DK Science: Coasts
Coasts, which form the boundary between land and ocean, receive a constant battering from the wind and waves. In calm weather, the water merely laps at the shore, but on windy days, towering, foam-capped breakers smash onto coasts. It’s no wonder that the shapes and even location of coasts are constantly shifting, as waves erode the land and as SEA LEVELS CHANGE. In some places, coasts are retreating inland by several metres each year.
Coastal features, such as cliffs and arches, are formed by wave erosion. As the sea beats on rocky headlands, softer rocks are eroded (worn away) to form hollow caves. Twin caves on either side of a headland may eventually wear right through to form an arch. As the battering continues, the top of the arch collapses to leave an isolated pillar.

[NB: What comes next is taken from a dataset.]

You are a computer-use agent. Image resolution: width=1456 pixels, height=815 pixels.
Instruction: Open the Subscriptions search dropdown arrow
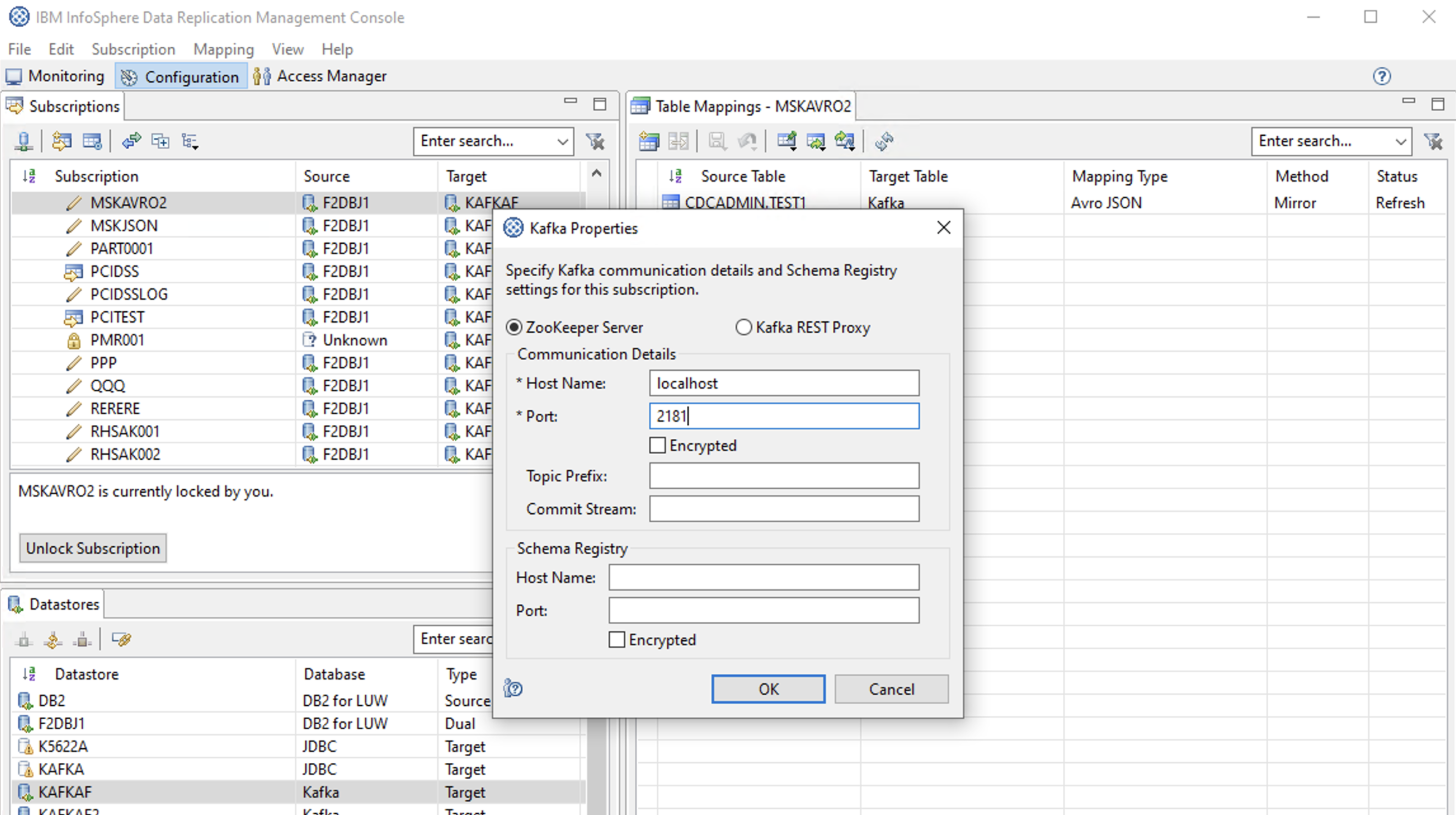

In the last few million years, sea levels have risen and fallen by up to 200 m (660 ft). Scientists believe these are caused by temperature changes, as Ice Ages come and go. During Ice Ages, sea levels are low because large amounts of water are frozen. When the climate warms, the ice melts and sea levels rise. Today, sea levels look set to rise because of global warming. This will bring a risk of flooding to coasts.
During an Ice Age, the weight of the ice depresses (pushes down) the land. Sea levels are low, so the crust beneath the ocean is not depressed. When the weather warms, melting ice causes sea levels to rise. This effect is partly offset by the land springing up when released from the ice’s weight, while the ocean bed sinks beneath the weight of water.